● Prompt
Whatever appears in the entries must be given again exactly.

(Saved data entries)
= Beginning of Section =

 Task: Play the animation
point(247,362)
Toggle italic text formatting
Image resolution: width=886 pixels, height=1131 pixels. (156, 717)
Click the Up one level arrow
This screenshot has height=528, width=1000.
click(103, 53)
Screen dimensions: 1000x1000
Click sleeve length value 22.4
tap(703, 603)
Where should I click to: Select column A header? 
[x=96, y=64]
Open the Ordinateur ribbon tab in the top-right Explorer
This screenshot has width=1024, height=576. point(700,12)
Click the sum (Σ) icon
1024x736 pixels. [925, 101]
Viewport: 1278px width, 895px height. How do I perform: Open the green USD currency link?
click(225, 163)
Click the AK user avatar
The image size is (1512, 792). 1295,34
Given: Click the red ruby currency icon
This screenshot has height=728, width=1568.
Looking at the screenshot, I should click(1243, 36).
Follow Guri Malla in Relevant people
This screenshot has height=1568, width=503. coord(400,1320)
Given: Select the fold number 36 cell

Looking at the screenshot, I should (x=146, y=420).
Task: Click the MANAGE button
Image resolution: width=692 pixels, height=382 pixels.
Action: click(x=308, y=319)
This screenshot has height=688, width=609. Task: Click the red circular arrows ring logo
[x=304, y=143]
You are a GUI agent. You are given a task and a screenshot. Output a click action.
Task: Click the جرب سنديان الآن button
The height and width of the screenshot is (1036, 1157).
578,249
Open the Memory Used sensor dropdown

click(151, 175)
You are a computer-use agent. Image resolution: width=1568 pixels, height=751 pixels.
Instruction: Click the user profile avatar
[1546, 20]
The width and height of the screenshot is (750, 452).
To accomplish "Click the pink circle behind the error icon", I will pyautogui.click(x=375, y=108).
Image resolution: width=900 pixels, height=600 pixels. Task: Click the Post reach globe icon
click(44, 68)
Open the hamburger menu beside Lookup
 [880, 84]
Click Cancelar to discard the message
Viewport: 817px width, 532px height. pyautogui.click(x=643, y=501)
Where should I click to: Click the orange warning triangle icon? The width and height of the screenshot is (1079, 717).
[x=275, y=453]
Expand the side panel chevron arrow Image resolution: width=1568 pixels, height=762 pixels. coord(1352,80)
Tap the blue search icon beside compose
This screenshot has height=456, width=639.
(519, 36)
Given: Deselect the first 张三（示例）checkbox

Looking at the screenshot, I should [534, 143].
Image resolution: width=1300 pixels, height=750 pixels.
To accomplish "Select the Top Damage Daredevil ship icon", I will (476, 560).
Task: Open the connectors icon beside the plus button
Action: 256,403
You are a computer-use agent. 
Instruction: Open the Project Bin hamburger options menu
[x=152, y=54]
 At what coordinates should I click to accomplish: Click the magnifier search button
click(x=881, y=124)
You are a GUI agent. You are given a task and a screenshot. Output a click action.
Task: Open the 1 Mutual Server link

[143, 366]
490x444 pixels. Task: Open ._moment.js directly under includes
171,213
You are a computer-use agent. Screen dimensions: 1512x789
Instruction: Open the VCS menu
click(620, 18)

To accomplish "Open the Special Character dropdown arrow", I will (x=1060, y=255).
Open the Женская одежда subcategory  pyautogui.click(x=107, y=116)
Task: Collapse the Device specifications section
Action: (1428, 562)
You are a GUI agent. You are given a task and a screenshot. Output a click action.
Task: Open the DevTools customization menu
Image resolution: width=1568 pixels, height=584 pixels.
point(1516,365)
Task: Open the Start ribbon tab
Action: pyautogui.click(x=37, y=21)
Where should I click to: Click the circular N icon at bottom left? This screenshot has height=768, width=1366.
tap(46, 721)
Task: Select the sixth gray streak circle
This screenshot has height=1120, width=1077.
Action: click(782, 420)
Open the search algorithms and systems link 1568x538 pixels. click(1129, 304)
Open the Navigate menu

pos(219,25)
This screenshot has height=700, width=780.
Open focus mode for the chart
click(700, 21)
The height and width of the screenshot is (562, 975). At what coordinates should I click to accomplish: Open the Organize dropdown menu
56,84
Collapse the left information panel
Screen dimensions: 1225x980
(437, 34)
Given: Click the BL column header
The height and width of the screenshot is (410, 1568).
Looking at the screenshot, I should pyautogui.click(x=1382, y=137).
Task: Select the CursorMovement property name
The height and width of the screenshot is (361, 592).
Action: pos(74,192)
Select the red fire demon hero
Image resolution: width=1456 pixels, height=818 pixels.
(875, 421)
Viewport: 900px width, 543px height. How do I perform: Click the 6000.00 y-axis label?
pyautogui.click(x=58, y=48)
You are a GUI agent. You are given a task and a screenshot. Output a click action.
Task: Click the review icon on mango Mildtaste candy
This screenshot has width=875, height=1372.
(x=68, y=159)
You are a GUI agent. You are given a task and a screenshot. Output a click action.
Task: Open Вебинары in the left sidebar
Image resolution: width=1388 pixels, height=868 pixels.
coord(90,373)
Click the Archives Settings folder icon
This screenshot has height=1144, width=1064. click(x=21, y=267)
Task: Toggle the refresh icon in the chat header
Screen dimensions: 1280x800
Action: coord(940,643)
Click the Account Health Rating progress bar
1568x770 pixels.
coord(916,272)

= End of Section =

● Task answer
 Task: Play the animation
point(247,362)
Toggle italic text formatting
Image resolution: width=886 pixels, height=1131 pixels. (156, 717)
Click the Up one level arrow
This screenshot has height=528, width=1000.
click(103, 53)
Screen dimensions: 1000x1000
Click sleeve length value 22.4
tap(703, 603)
Where should I click to: Select column A header? 
[x=96, y=64]
Open the Ordinateur ribbon tab in the top-right Explorer
This screenshot has width=1024, height=576. point(700,12)
Click the sum (Σ) icon
1024x736 pixels. [925, 101]
Viewport: 1278px width, 895px height. How do I perform: Open the green USD currency link?
click(225, 163)
Click the AK user avatar
The image size is (1512, 792). 1295,34
Given: Click the red ruby currency icon
This screenshot has height=728, width=1568.
Looking at the screenshot, I should click(1243, 36).
Follow Guri Malla in Relevant people
This screenshot has height=1568, width=503. coord(400,1320)
Given: Select the fold number 36 cell

Looking at the screenshot, I should (x=146, y=420).
Task: Click the MANAGE button
Image resolution: width=692 pixels, height=382 pixels.
Action: click(x=308, y=319)
This screenshot has height=688, width=609. Task: Click the red circular arrows ring logo
[x=304, y=143]
You are a GUI agent. You are given a task and a screenshot. Output a click action.
Task: Click the جرب سنديان الآن button
The height and width of the screenshot is (1036, 1157).
578,249
Open the Memory Used sensor dropdown

click(151, 175)
You are a computer-use agent. Image resolution: width=1568 pixels, height=751 pixels.
Instruction: Click the user profile avatar
[1546, 20]
The width and height of the screenshot is (750, 452).
To accomplish "Click the pink circle behind the error icon", I will pyautogui.click(x=375, y=108).
Image resolution: width=900 pixels, height=600 pixels. Task: Click the Post reach globe icon
click(44, 68)
Open the hamburger menu beside Lookup
 [880, 84]
Click Cancelar to discard the message
Viewport: 817px width, 532px height. pyautogui.click(x=643, y=501)
Where should I click to: Click the orange warning triangle icon? The width and height of the screenshot is (1079, 717).
[x=275, y=453]
Expand the side panel chevron arrow Image resolution: width=1568 pixels, height=762 pixels. coord(1352,80)
Tap the blue search icon beside compose
This screenshot has height=456, width=639.
(519, 36)
Given: Deselect the first 张三（示例）checkbox

Looking at the screenshot, I should [534, 143].
Image resolution: width=1300 pixels, height=750 pixels.
To accomplish "Select the Top Damage Daredevil ship icon", I will (476, 560).
Task: Open the connectors icon beside the plus button
Action: 256,403
You are a computer-use agent. 
Instruction: Open the Project Bin hamburger options menu
[x=152, y=54]
 At what coordinates should I click to accomplish: Click the magnifier search button
click(x=881, y=124)
You are a GUI agent. You are given a task and a screenshot. Output a click action.
Task: Open the 1 Mutual Server link

[143, 366]
490x444 pixels. Task: Open ._moment.js directly under includes
171,213
You are a computer-use agent. Screen dimensions: 1512x789
Instruction: Open the VCS menu
click(620, 18)

To accomplish "Open the Special Character dropdown arrow", I will (x=1060, y=255).
Open the Женская одежда subcategory  pyautogui.click(x=107, y=116)
Task: Collapse the Device specifications section
Action: (1428, 562)
You are a GUI agent. You are given a task and a screenshot. Output a click action.
Task: Open the DevTools customization menu
Image resolution: width=1568 pixels, height=584 pixels.
point(1516,365)
Task: Open the Start ribbon tab
Action: pyautogui.click(x=37, y=21)
Where should I click to: Click the circular N icon at bottom left? This screenshot has height=768, width=1366.
tap(46, 721)
Task: Select the sixth gray streak circle
This screenshot has height=1120, width=1077.
Action: click(782, 420)
Open the search algorithms and systems link 1568x538 pixels. click(1129, 304)
Open the Navigate menu

pos(219,25)
This screenshot has height=700, width=780.
Open focus mode for the chart
click(700, 21)
The height and width of the screenshot is (562, 975). At what coordinates should I click to accomplish: Open the Organize dropdown menu
56,84
Collapse the left information panel
Screen dimensions: 1225x980
(437, 34)
Given: Click the BL column header
The height and width of the screenshot is (410, 1568).
Looking at the screenshot, I should pyautogui.click(x=1382, y=137).
Task: Select the CursorMovement property name
The height and width of the screenshot is (361, 592).
Action: pos(74,192)
Select the red fire demon hero
Image resolution: width=1456 pixels, height=818 pixels.
(875, 421)
Viewport: 900px width, 543px height. How do I perform: Click the 6000.00 y-axis label?
pyautogui.click(x=58, y=48)
You are a GUI agent. You are given a task and a screenshot. Output a click action.
Task: Click the review icon on mango Mildtaste candy
This screenshot has width=875, height=1372.
(x=68, y=159)
You are a GUI agent. You are given a task and a screenshot. Output a click action.
Task: Open Вебинары in the left sidebar
Image resolution: width=1388 pixels, height=868 pixels.
coord(90,373)
Click the Archives Settings folder icon
This screenshot has height=1144, width=1064. click(x=21, y=267)
Task: Toggle the refresh icon in the chat header
Screen dimensions: 1280x800
Action: coord(940,643)
Click the Account Health Rating progress bar
1568x770 pixels.
coord(916,272)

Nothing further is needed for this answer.